Clouds gather overhead. They thicken, culminating into pure darkness.
From the caliginosity, a spark is born. The spark is nurtured until it reaches its precipice. It is too much for the darkness to handle. Suddenly, it escapes the clutches of the gloominess. In wondrous fashion, the spark has evolved into a towering lightning bolt, and, with a thunderous crackle, strikes the earth below it. It’s a beautiful phenomenon, an instance of the Circle of Life, which happens in the blink of an eye. The bolt is born; the bolt is gone. Just like that.
Yet, not all of Earth’s inhabitants find the allure of this wonder. Sometimes, the death of the bolt kindles the creation of another spark. That spark catches wind and erupts into scattered embers amongst the dry earth. Just as your first blink missed the life and death of the booming bolt, your second blink misses the ensuing chaos of a sudden wildfire. Citizens, frantically filled with adrenaline, rush to salvage what they can in a moment’s notice. Onlookers, with mouths gaping, stare in horror. How could something so beautiful birth something so savage?
Now what do you witness? Are you still focused on the disparity, or do you behold its true beauty?

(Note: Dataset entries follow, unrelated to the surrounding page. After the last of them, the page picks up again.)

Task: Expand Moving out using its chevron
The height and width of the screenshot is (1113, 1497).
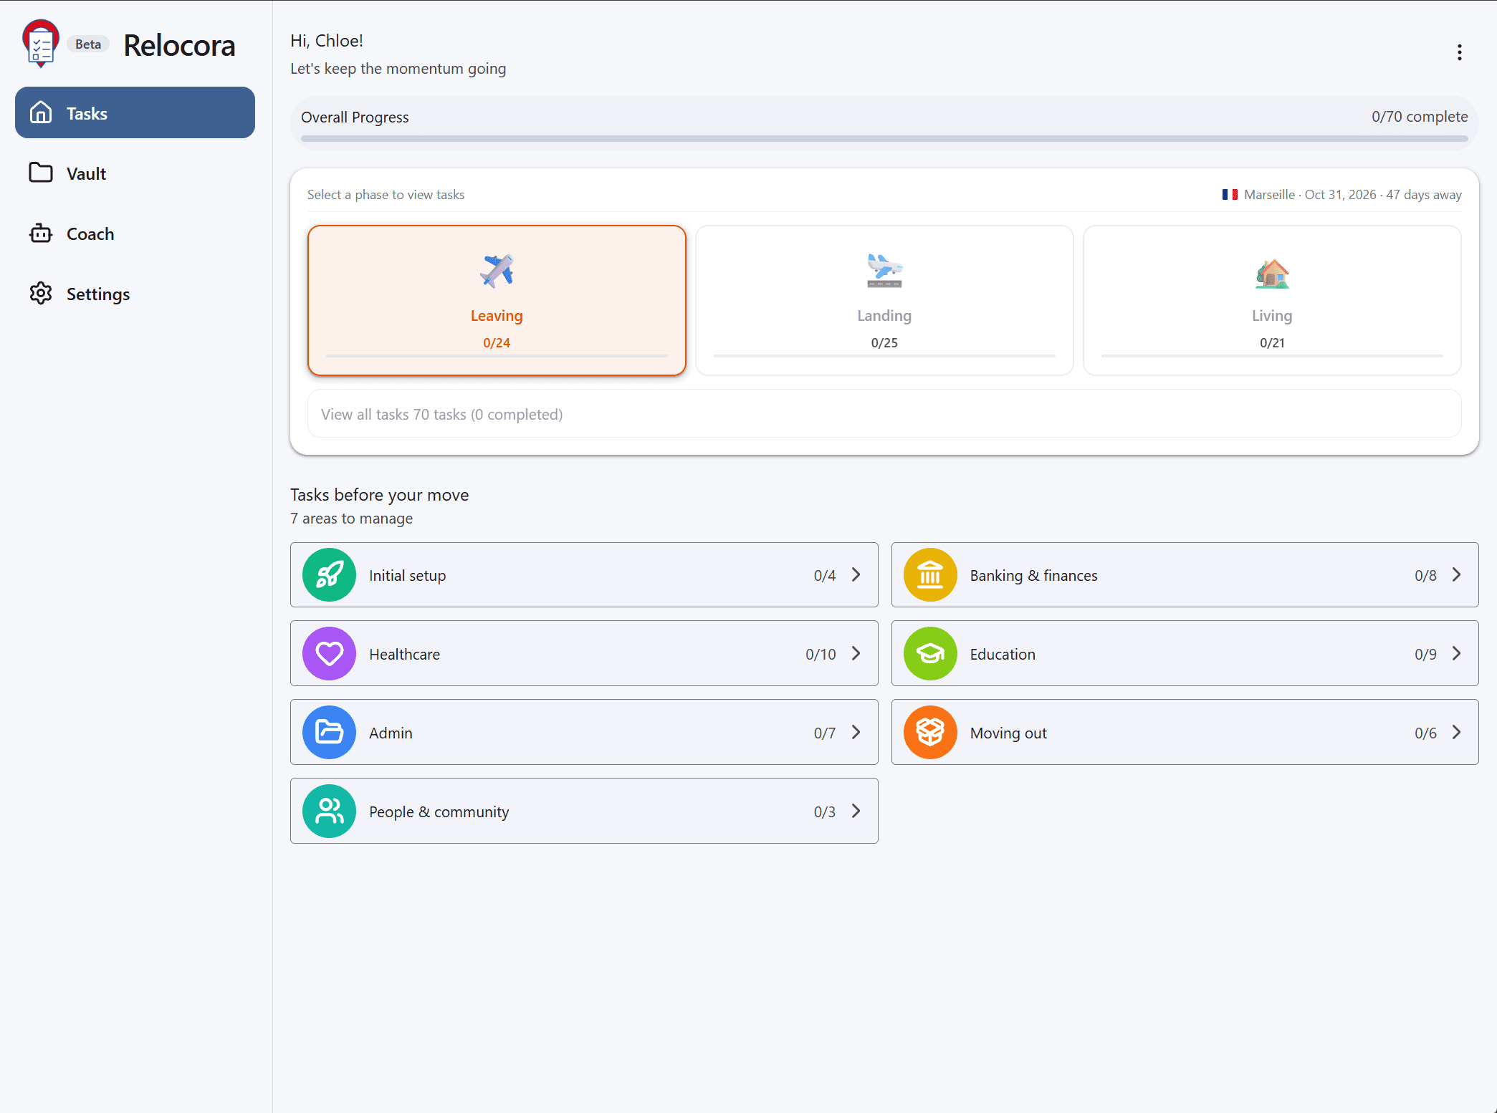Action: pos(1456,733)
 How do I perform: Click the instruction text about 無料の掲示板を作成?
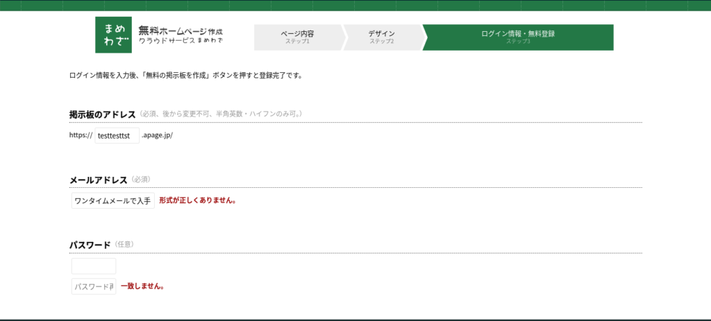(x=186, y=76)
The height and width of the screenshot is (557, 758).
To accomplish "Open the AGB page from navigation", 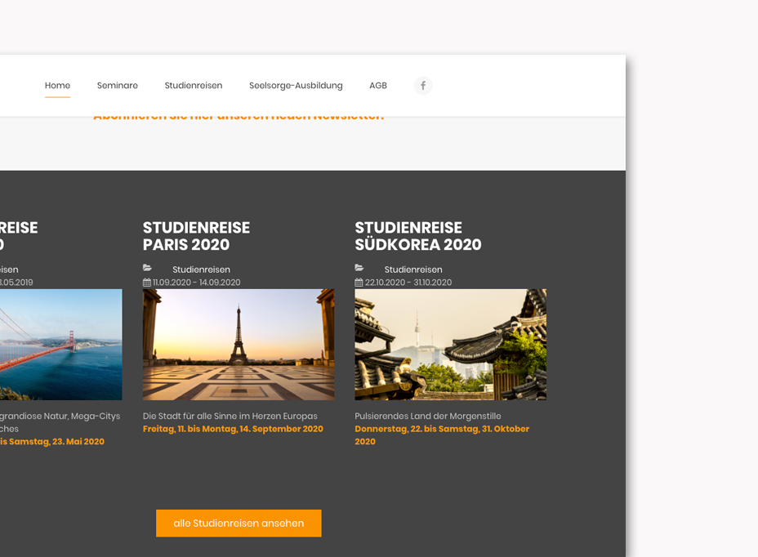I will (x=378, y=86).
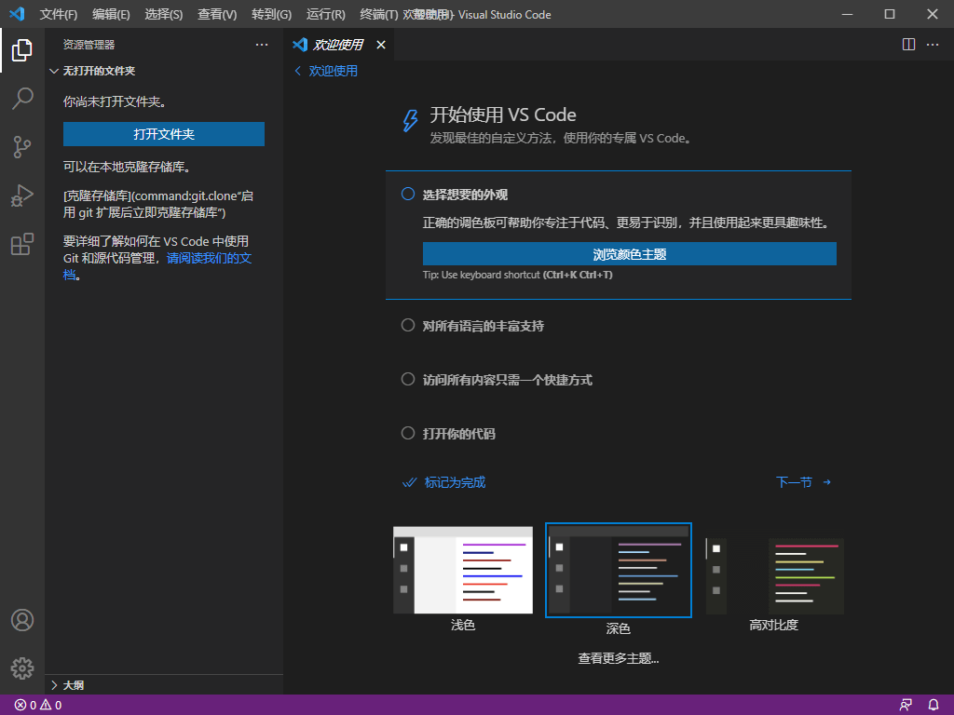Viewport: 954px width, 715px height.
Task: Select the 访问所有内容只需一个快捷方式 step radio
Action: point(407,379)
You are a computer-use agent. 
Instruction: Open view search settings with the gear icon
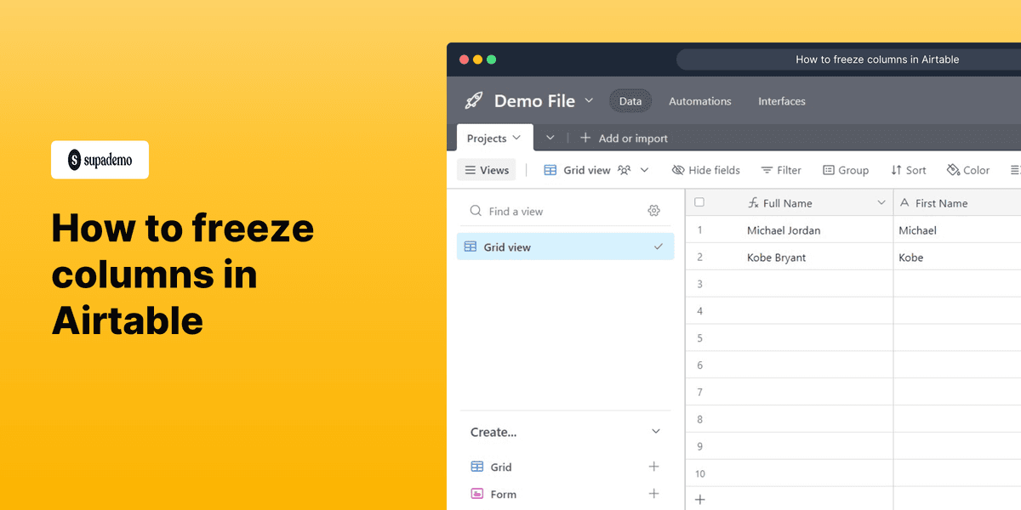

Some choose to only pay attention to the pandemonium of natural disaster. Some, afflicted with mental illness, are forced into this perspective.
Yet, those gifted with expansive vision are able to see the grace garnered by the plight. While there is a fire marching towards massive destruction, as though it was led by the ghost of William Sherman himself, preventative measures take place. Brave men and women of the community rally together to combat what seems like a David and Goliath-like fight. If they’re unable to deflate it, they at least direct it to where the least amount of damage will arise. Mother Nature then hears the Earth and its inhabitants’ pleas for mercy, and she devises a plan to extinguish the flames. She conjures up a storm, similar to that started this whole incident, which weeps for the fire to sleep. And it does. It listens.
Those affected by the fire are lifted up by the community in their hard times. They will go on, and their earthly losses will be reconciled in time; but, they may have lost something they cannot replace, whether it be a memento, a pet, or a loved one. Simultaneously, the Earth begins its reconstruction. The scorched ground is unsightly, yet fruitful, and the forestry will grow back even more lush and vibrant with time. The wildlife will refurnish their territory. The world will return to balance, and even stronger before.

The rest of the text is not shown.